Some records =
+===+
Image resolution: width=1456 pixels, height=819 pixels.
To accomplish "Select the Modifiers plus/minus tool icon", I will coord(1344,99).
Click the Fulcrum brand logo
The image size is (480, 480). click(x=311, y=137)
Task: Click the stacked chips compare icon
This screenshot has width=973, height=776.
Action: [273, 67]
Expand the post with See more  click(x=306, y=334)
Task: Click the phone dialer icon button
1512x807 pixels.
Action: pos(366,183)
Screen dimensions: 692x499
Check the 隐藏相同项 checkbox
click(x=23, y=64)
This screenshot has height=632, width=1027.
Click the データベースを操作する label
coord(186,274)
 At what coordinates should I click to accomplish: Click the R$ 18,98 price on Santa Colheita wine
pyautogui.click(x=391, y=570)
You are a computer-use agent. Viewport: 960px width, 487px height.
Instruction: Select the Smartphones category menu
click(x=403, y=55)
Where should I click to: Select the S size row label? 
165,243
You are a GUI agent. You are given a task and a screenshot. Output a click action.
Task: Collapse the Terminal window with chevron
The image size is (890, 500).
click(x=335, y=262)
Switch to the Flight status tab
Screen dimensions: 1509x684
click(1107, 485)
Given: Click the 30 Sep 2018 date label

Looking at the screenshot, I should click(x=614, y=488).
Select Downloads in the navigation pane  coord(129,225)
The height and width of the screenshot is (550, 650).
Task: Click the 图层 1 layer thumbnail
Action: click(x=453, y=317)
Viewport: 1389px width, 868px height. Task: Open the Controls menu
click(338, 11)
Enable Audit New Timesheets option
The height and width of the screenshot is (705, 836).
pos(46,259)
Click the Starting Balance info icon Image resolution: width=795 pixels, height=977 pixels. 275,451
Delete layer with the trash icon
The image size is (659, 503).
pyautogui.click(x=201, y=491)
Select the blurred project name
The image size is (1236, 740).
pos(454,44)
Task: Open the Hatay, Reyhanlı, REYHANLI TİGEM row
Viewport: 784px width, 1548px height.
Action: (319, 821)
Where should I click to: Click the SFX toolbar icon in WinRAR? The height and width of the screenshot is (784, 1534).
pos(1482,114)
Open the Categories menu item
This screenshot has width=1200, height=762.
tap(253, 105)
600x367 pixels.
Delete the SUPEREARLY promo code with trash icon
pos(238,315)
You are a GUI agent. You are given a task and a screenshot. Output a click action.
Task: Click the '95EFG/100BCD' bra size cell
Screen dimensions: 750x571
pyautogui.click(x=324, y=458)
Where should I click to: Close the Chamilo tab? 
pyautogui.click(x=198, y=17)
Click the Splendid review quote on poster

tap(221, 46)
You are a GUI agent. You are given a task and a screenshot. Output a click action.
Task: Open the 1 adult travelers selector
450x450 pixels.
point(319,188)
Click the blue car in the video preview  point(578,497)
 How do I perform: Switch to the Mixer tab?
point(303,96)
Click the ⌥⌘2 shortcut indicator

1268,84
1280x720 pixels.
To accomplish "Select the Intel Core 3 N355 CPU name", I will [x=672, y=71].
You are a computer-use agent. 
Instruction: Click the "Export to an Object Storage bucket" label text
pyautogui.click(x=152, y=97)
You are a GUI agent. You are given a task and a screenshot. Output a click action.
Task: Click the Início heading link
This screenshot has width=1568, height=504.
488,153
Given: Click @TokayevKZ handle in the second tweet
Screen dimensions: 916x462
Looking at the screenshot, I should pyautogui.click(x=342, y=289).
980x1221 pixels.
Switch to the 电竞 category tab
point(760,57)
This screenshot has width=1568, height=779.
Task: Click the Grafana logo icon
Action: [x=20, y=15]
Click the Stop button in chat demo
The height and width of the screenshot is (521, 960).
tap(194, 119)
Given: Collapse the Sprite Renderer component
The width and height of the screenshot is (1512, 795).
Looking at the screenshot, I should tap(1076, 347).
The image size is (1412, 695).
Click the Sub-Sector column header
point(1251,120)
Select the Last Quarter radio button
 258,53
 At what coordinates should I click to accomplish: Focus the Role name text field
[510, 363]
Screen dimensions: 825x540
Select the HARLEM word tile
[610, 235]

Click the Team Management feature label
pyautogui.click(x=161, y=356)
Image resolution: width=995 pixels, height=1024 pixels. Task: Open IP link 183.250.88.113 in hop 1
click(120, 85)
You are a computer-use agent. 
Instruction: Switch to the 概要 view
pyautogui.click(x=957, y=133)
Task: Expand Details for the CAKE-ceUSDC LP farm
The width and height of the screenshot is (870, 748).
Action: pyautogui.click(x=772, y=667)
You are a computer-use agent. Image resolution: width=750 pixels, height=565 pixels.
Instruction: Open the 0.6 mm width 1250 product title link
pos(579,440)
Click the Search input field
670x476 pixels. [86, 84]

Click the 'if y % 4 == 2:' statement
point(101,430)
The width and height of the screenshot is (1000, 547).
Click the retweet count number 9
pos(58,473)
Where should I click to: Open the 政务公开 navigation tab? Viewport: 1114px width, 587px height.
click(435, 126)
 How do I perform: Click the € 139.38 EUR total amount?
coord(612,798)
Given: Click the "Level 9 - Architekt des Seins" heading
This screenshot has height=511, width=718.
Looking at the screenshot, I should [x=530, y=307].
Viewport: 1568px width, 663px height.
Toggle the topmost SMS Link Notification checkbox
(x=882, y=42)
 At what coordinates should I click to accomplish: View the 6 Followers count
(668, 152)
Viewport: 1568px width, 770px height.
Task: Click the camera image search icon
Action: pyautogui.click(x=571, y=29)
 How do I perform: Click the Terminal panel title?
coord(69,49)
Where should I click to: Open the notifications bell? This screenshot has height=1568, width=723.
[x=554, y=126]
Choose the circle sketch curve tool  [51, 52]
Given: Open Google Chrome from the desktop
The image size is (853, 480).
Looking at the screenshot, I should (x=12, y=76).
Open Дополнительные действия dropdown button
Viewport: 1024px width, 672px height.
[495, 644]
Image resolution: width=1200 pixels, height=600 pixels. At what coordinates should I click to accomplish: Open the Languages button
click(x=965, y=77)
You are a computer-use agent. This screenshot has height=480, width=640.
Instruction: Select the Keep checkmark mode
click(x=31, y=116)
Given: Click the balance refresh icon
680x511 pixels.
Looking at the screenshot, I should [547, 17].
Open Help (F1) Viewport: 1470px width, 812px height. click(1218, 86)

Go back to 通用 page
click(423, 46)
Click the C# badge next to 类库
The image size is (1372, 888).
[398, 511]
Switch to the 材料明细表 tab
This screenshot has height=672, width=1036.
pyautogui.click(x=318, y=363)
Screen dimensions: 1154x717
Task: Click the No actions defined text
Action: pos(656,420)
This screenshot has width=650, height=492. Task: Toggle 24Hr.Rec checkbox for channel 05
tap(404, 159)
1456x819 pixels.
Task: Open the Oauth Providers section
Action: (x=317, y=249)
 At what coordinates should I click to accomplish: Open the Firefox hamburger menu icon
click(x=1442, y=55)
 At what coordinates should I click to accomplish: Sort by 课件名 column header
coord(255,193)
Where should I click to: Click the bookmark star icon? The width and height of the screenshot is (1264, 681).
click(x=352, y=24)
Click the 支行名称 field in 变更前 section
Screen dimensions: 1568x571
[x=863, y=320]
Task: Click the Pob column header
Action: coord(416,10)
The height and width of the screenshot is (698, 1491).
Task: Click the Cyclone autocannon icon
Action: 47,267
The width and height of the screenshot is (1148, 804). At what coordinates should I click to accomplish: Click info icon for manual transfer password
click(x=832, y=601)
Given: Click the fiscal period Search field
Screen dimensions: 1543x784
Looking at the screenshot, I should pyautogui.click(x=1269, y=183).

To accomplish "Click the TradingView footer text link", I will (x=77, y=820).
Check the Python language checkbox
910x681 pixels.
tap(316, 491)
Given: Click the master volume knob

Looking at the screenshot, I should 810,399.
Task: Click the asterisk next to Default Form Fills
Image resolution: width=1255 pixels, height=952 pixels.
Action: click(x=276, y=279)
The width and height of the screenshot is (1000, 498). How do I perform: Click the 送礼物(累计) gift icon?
+===+
Instructions to follow =
Reproduce the material from the line with "Open Дополнительные действия dropdown button" up to and including the line with "click(x=965, y=77)", renaming "Languages" to "Language Settings" and keeping everything else unchanged.

Result =
Open Дополнительные действия dropdown button
Viewport: 1024px width, 672px height.
[495, 644]
Image resolution: width=1200 pixels, height=600 pixels. At what coordinates should I click to accomplish: Open the Language Settings button
click(x=965, y=77)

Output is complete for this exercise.